Written tasks:
(1) Using the IKEA text below, decide whether each statement agrees with it, answering yes or no and quoting the words that decide it: (a) Kamprad started his mail order business at 17; (b) furniture was among the company's first products; (c) IKEA has fewer than 300 stores.
(2) According to the IKEA text below, who gave Ingvar Kamprad seed money for his first business?
(3) Name every product the IKEA text below says Kamprad's mail order business sold.

IKEA. There is no other furniture brand as iconic as the blue and yellow giant famous for its ready-to-assemble flat-pack furniture, dizzying warehouse stores,  and difficult to pronounce product names (GRÖNKULLAFYRKANTIG).

The Swedish giant claims its beginning started in 1926 when founder Ingvar Kamprad was born but it was only at the tender age of 17 when he started a mail order business selling pens, watches, jewelry, and picture frames after receiving seed money from his father.

Furniture would be introduced into the company’s product offering five years later and become a success.

IKEA ecommerce

Ingvar Kamprad, the founder and senior adviser of IKEA, is the world’s 10th richest man. Source: Aftonbladet

Six decades later, IKEA’s 300+ stores around the world require over 1%of the global supply of wood to make over 100 million pieces of furniture. No business can come close to the Swedish conglomerate’s size…right?


While no furniture business has been able to even remotely achieve the same brand identity and global scale that IKEA has in the last 60+ years, the world’s shift to ecommerce has forced the company to re-think its retail strategy.

Provided information:
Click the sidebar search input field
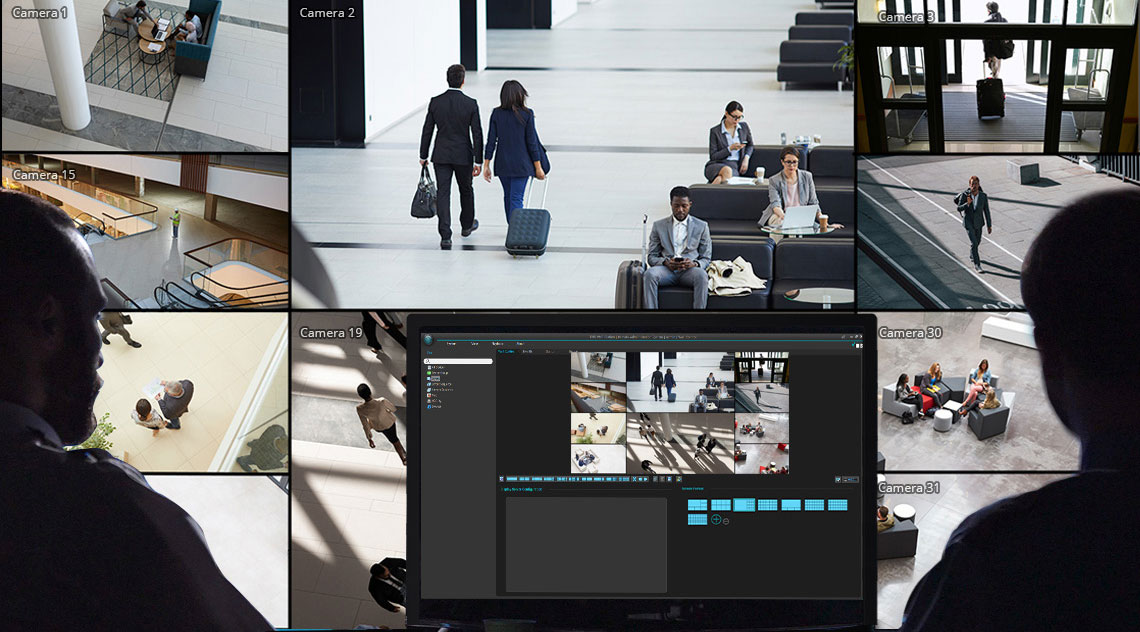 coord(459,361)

--

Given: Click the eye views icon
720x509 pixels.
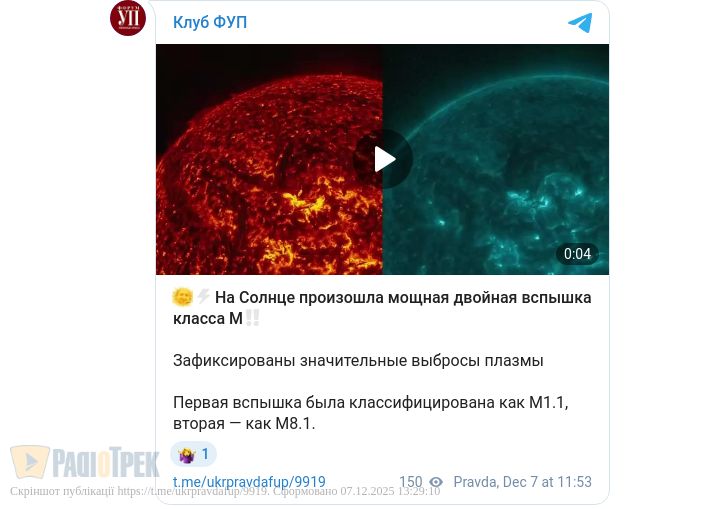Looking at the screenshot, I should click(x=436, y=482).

==

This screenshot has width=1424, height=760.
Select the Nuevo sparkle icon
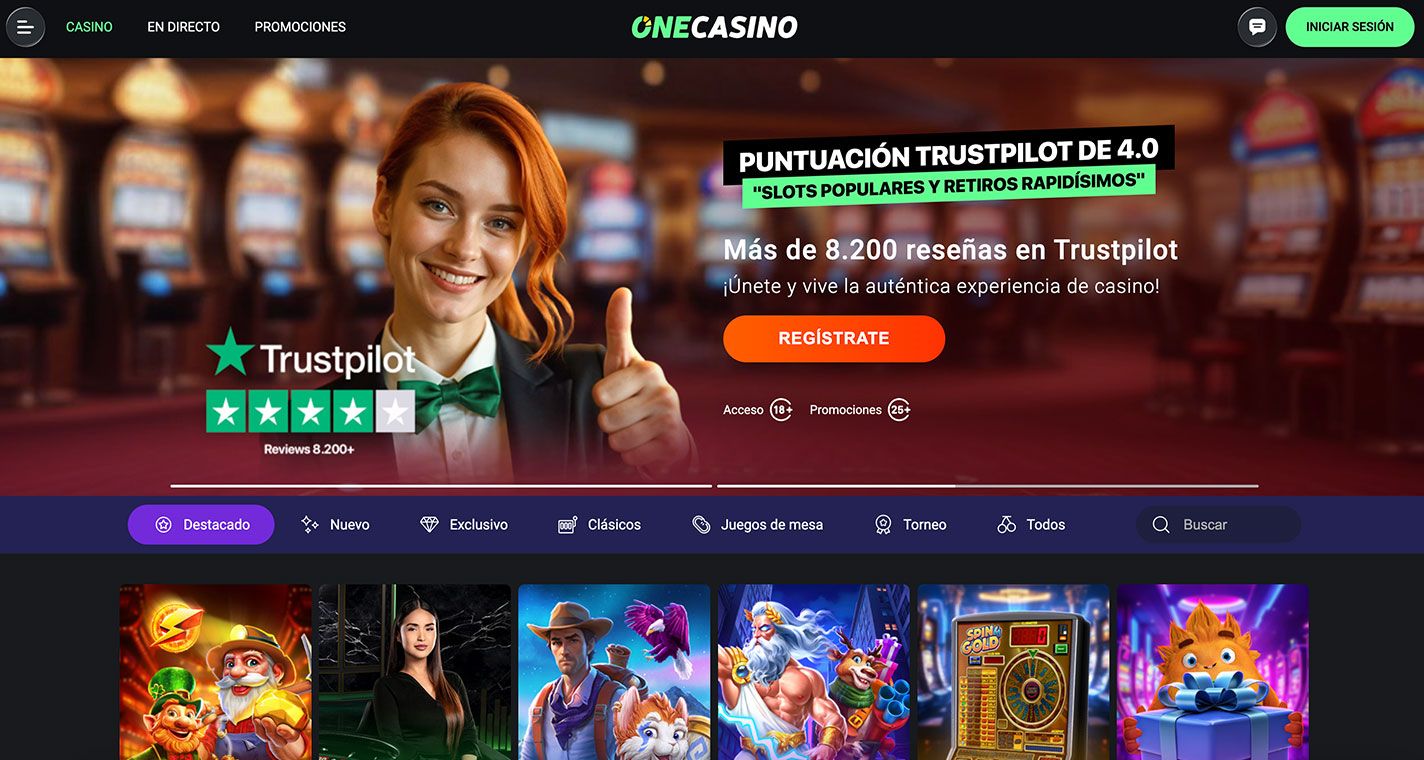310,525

Final results:
(1)
(a) Yes: "it was only at the tender age of 17 when he started a mail order business"
(b) No: "Furniture would be introduced into the company’s product offering five years later"
(c) No: "IKEA’s 300+ stores around the world"

(2) His father.

(3) Pens, watches, jewelry, and picture frames.